Torch.unique derivative not implemented

Recently, I need to use torch.unique to choose the unique elements in a 2D tensor as part of my graph computation. But the runtime error popped up derivative for _unique2 is not implemented. I used a similar function called tf.raw_ops.uniquev2 in TensorFlow, which fulfills same functioning as torch.unique and it is differentiable in my case, I think. Anyone would know how to make this torch.unique differentiable? Or is there any suggestion someone would make? I will really appreciate it.

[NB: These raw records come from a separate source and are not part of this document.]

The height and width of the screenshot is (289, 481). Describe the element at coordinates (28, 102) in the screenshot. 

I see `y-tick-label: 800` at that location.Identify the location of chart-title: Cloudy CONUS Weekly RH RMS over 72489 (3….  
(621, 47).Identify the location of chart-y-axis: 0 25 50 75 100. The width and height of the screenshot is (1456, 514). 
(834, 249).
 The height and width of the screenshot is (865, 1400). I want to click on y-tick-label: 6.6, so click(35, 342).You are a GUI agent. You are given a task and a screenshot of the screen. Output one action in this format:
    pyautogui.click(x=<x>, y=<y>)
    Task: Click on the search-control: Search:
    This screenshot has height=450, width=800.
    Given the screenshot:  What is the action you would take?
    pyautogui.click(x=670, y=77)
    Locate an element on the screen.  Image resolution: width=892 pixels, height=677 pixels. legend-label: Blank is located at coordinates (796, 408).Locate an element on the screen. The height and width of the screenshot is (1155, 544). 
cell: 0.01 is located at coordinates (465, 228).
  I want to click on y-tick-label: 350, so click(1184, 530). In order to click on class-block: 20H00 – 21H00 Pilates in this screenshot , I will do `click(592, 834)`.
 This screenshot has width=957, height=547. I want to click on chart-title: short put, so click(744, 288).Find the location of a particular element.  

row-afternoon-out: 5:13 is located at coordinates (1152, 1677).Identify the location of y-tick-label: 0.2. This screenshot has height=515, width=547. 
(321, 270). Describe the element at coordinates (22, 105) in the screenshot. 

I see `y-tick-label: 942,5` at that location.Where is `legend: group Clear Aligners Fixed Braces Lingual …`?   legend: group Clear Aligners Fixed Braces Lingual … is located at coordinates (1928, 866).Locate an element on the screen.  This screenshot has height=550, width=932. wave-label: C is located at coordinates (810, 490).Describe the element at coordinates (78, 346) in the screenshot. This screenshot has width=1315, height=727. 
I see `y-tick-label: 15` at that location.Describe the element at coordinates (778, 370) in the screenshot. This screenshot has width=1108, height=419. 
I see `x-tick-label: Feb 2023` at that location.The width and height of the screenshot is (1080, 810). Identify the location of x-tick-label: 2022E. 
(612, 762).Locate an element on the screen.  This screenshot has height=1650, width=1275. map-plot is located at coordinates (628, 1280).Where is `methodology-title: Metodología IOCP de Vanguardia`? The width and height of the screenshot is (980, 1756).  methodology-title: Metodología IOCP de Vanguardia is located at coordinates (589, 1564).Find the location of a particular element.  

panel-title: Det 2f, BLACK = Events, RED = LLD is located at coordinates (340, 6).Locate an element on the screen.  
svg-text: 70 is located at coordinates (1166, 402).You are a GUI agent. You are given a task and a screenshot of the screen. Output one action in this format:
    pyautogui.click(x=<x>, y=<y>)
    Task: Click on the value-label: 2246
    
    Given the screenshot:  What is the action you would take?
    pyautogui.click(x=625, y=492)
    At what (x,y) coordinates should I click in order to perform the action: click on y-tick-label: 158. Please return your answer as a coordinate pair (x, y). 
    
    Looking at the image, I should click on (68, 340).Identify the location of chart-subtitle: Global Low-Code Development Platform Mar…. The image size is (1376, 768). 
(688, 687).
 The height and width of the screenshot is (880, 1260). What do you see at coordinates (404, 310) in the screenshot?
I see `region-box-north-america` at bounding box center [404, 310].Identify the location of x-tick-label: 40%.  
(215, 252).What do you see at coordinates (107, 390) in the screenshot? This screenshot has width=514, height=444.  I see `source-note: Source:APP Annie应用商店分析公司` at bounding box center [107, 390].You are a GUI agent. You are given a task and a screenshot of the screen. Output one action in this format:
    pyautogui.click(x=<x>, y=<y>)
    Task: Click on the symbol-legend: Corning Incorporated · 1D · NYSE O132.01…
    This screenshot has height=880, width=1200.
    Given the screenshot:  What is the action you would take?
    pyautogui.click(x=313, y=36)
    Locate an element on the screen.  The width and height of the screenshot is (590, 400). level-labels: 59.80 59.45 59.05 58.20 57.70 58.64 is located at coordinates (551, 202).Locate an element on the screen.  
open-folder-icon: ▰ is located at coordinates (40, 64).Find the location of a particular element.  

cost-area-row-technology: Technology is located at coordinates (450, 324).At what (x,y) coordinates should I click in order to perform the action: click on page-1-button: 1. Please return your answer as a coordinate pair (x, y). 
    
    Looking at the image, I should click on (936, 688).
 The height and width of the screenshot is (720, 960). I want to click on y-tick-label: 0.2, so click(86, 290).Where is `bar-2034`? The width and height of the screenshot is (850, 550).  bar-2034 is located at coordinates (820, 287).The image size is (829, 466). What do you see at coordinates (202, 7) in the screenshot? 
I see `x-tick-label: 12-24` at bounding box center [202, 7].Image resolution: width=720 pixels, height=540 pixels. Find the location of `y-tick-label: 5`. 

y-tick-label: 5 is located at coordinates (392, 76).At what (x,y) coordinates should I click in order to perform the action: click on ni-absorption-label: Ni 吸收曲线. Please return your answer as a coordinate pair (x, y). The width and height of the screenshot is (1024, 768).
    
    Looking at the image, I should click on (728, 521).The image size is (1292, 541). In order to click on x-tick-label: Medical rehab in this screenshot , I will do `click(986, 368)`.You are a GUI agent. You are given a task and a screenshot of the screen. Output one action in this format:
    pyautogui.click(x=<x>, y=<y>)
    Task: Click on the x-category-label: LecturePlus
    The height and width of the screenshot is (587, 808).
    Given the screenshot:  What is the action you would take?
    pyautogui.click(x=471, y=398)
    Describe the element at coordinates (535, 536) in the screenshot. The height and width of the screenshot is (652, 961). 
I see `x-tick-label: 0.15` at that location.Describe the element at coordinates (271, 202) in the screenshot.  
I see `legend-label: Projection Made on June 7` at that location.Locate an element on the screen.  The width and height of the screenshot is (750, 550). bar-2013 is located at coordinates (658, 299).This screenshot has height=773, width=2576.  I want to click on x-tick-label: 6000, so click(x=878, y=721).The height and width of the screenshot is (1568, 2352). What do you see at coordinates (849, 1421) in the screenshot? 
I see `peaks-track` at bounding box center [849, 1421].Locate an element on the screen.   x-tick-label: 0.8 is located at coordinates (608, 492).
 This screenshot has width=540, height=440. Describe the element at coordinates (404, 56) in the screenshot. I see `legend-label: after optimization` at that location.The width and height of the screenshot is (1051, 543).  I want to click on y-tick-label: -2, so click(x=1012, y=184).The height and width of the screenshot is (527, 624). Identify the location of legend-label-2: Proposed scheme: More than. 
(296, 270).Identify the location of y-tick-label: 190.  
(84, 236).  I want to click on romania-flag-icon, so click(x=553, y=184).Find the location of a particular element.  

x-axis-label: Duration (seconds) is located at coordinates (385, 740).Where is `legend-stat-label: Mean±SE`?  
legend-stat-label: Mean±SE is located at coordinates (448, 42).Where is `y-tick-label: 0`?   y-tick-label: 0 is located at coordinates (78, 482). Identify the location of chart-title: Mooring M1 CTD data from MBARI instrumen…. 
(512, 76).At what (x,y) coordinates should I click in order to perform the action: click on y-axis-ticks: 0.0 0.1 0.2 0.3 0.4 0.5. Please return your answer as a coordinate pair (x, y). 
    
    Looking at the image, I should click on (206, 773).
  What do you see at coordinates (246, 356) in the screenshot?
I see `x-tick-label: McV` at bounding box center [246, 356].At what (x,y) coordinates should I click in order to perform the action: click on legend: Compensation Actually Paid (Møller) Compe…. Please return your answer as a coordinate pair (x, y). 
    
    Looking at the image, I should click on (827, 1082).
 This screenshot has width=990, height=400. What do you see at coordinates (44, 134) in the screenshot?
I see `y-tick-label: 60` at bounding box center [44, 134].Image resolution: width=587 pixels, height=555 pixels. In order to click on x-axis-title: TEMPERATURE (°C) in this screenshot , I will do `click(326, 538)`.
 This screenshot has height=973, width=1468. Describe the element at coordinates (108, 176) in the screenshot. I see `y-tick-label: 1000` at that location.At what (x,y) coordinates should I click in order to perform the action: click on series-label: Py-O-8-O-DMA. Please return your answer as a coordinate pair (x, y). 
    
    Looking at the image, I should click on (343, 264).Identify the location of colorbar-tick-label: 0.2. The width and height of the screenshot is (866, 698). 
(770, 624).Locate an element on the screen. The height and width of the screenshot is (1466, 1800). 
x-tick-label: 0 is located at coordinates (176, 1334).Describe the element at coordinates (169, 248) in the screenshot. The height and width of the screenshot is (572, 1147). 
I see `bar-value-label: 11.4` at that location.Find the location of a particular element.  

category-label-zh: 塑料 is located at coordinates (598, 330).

I also attached part of code for simulating my case:

import torch
a = torch.tensor([1.0,1.0,2.1,3.1,3.5,2.0,2.0])
w1 = torch.tensor(5.0, requires_grad=True)
d = w1 * a
u = torch.unique(d)
w2 = torch.tensor(.5, requires_grad=True)
g = w2 * u
g.sum().backward()

I met the same issue. So sad :pleading_face:

According to tf.raw_ops  |  TensorFlow Core v2.8.0, that function isn’t differentiable. Are you sure you backprop through that method, @yong1990?

You could try using torch.autograd.Function and manually define a derivative, but how exactly do you differentiate a unique function with respect to its inputs? There could be a relation to dirac-deltas but who knows.

If you can get the same behavior as torch.unique with standard torch ops then you might be able to get a derivative that way.